_Work order:_
If pictures appear in the lines below, skip them and copy exactly the lines from the one containing "You are a GUI" through the one containing "The width and", and nothing else.

_Data for processing:_
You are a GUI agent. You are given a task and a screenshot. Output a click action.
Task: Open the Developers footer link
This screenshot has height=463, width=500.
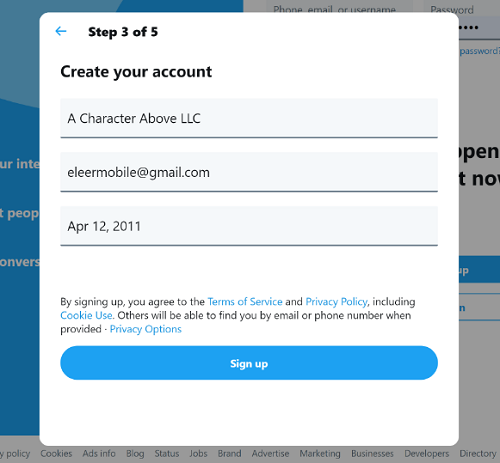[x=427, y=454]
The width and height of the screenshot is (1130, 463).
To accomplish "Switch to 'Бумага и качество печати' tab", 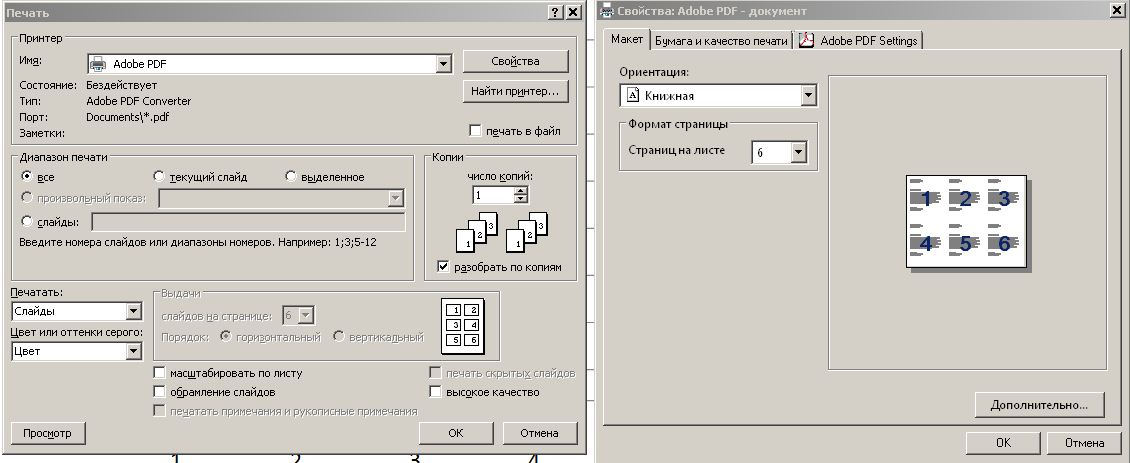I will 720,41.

---

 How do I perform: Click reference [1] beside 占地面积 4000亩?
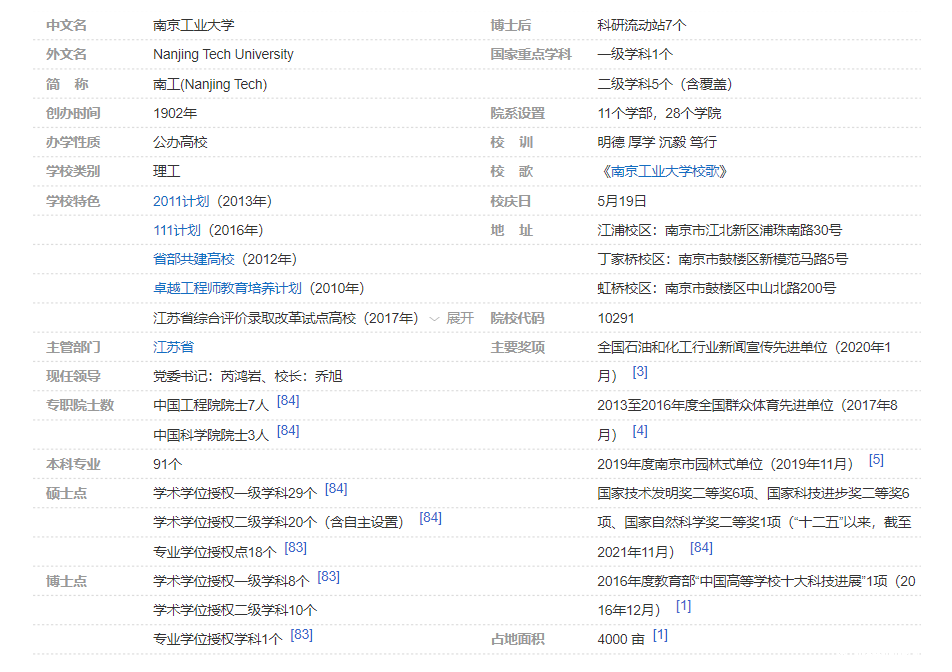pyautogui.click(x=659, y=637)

_Result of this exercise:_
You are a GUI agent. You are given a task and a screenshot. Output a click action.
Task: Open the Developers footer link
This screenshot has height=463, width=500.
[x=427, y=454]
The width and height of the screenshot is (1130, 463).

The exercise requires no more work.